→ Assignment:
Below are the records; return exactly the lines from the one with "Play the Rooster Defense sticker preview" through the final line, both included, minus any pictures.

Stored records
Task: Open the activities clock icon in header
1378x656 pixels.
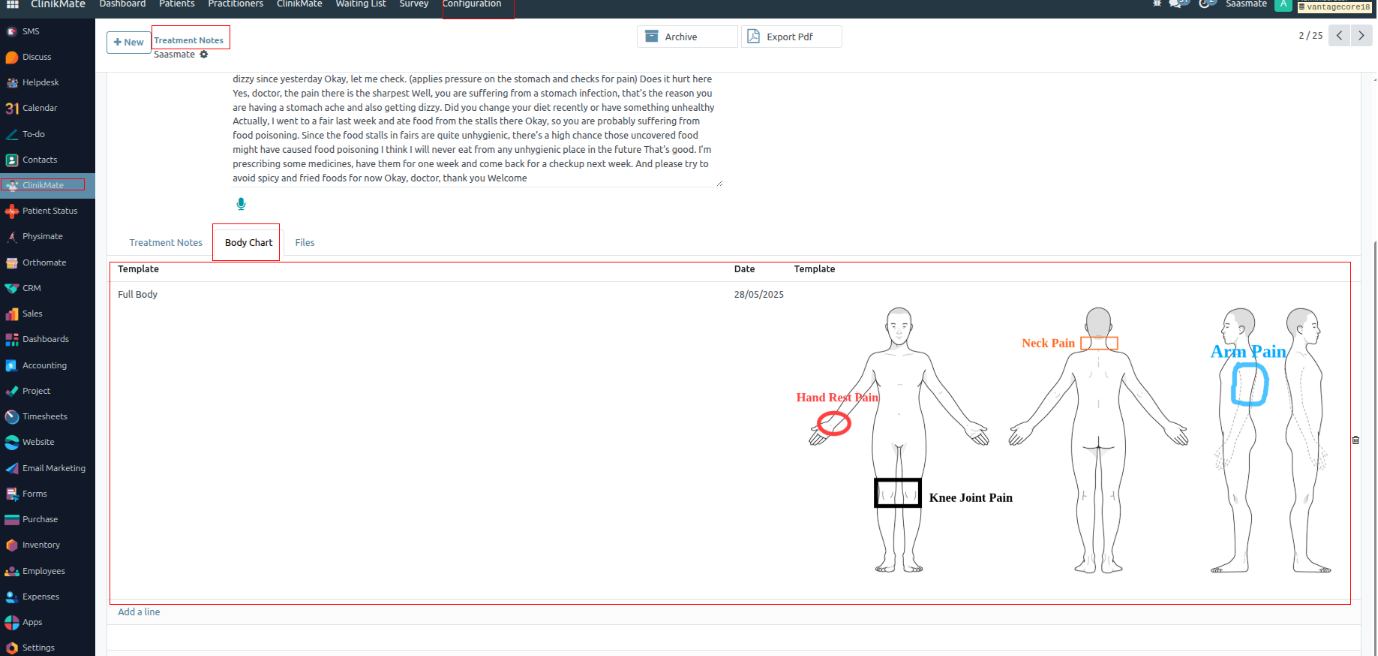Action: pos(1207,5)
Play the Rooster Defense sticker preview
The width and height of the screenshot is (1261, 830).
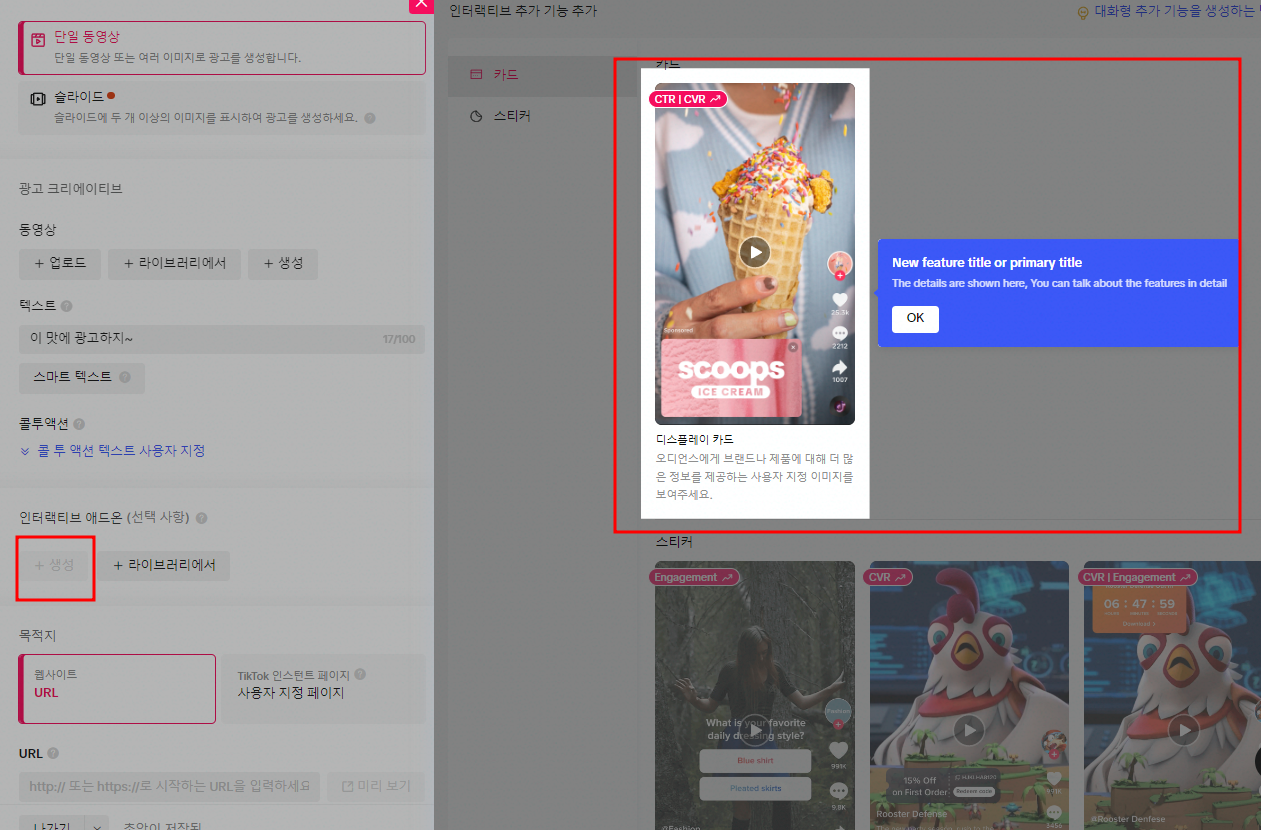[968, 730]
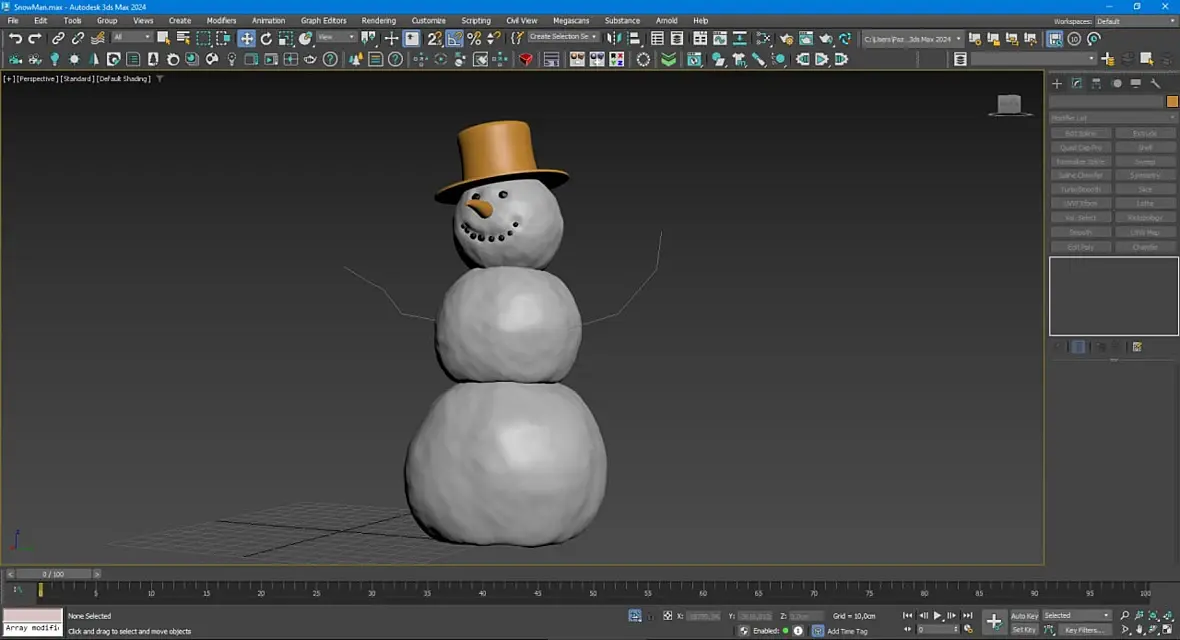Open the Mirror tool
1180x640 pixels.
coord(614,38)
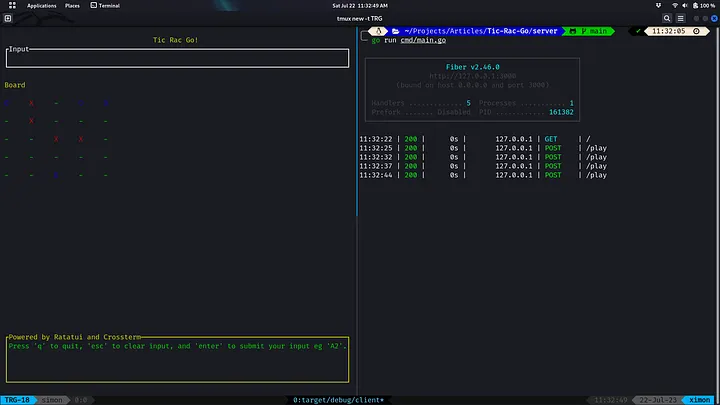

→ Exercise solution:
Play the Rooster Defense sticker preview
The width and height of the screenshot is (1261, 830).
[968, 730]
Open the Mirror tool
1180x640 pixels.
coord(614,38)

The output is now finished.